### Supplied data

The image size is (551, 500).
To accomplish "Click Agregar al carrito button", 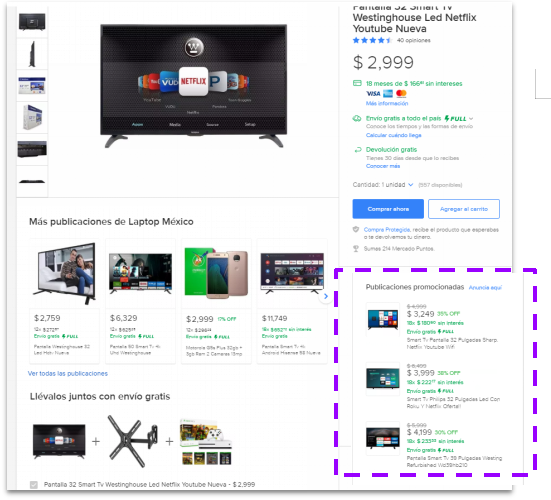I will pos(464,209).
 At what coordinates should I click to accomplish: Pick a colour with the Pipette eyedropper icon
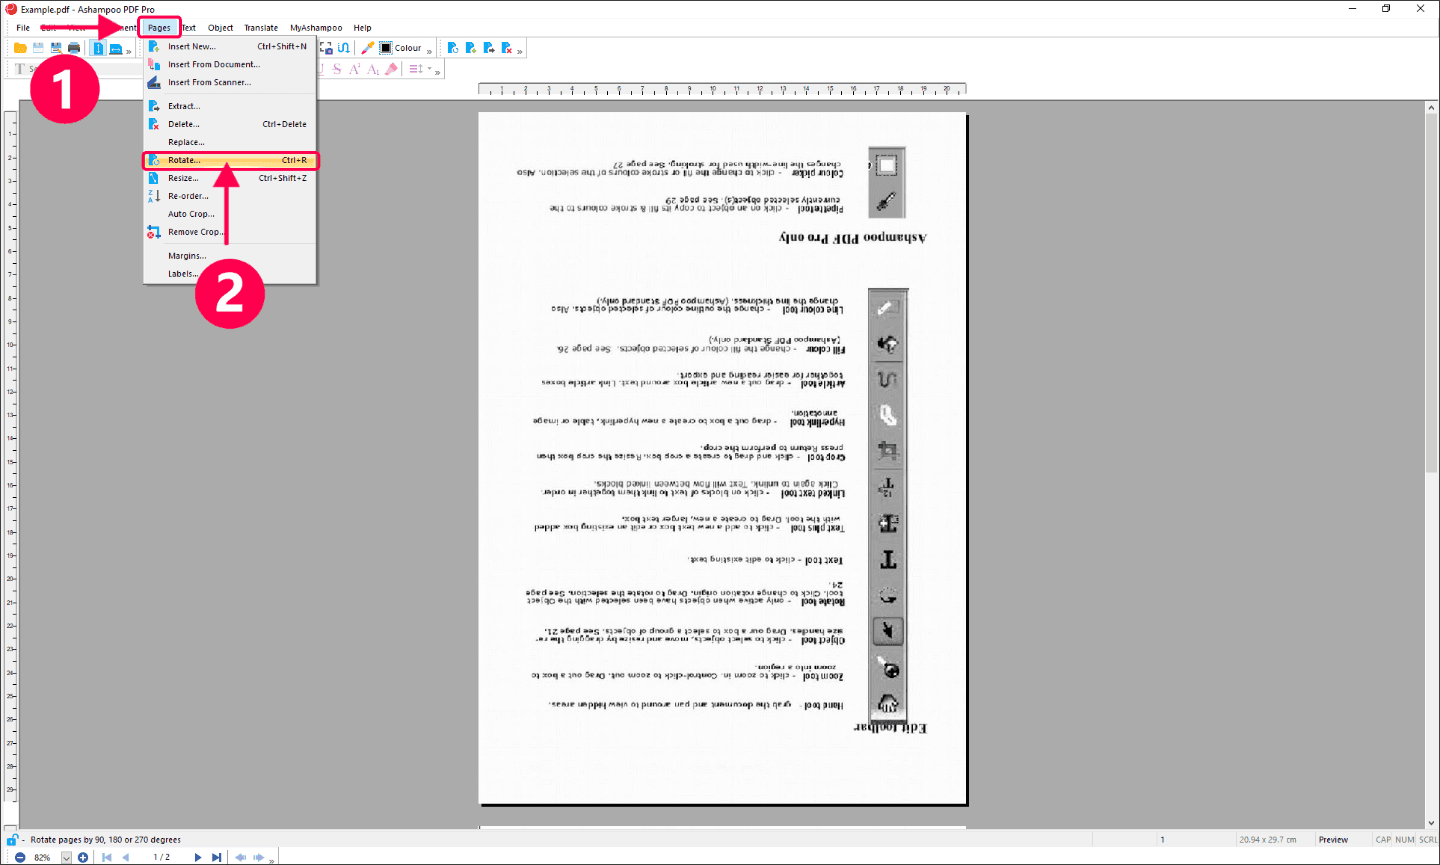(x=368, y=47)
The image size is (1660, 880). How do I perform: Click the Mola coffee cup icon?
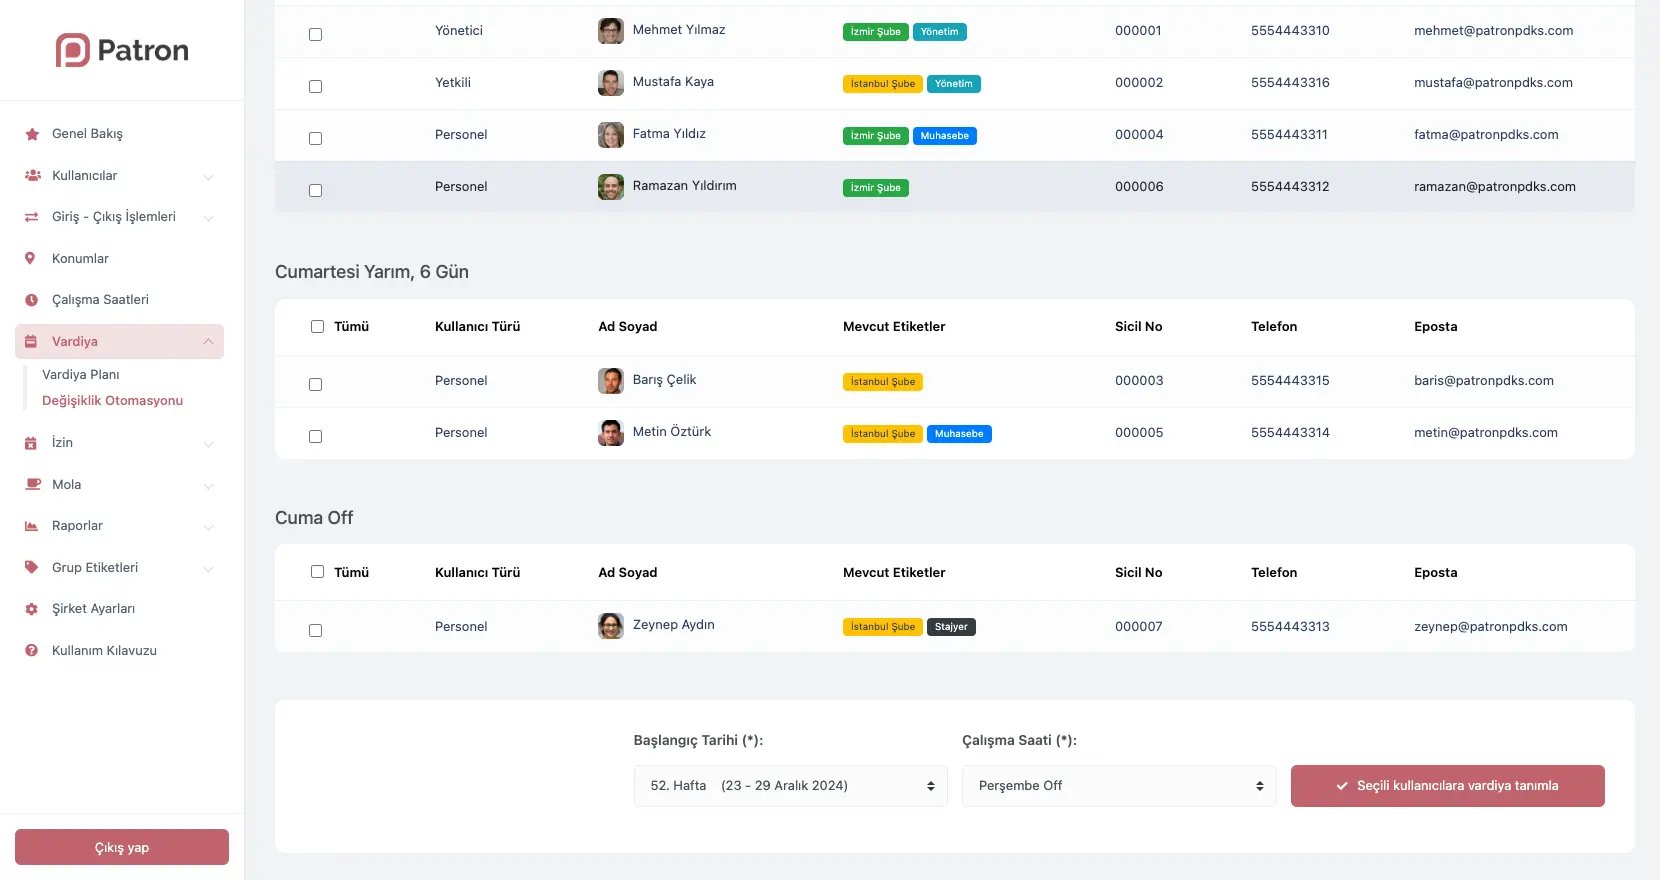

######

The lines to return are those in the entries above that include "size".

* **Answer for this exercise**
The image size is (551, 500).
The image size is (1660, 880). How do I perform: Click the Mola coffee cup icon?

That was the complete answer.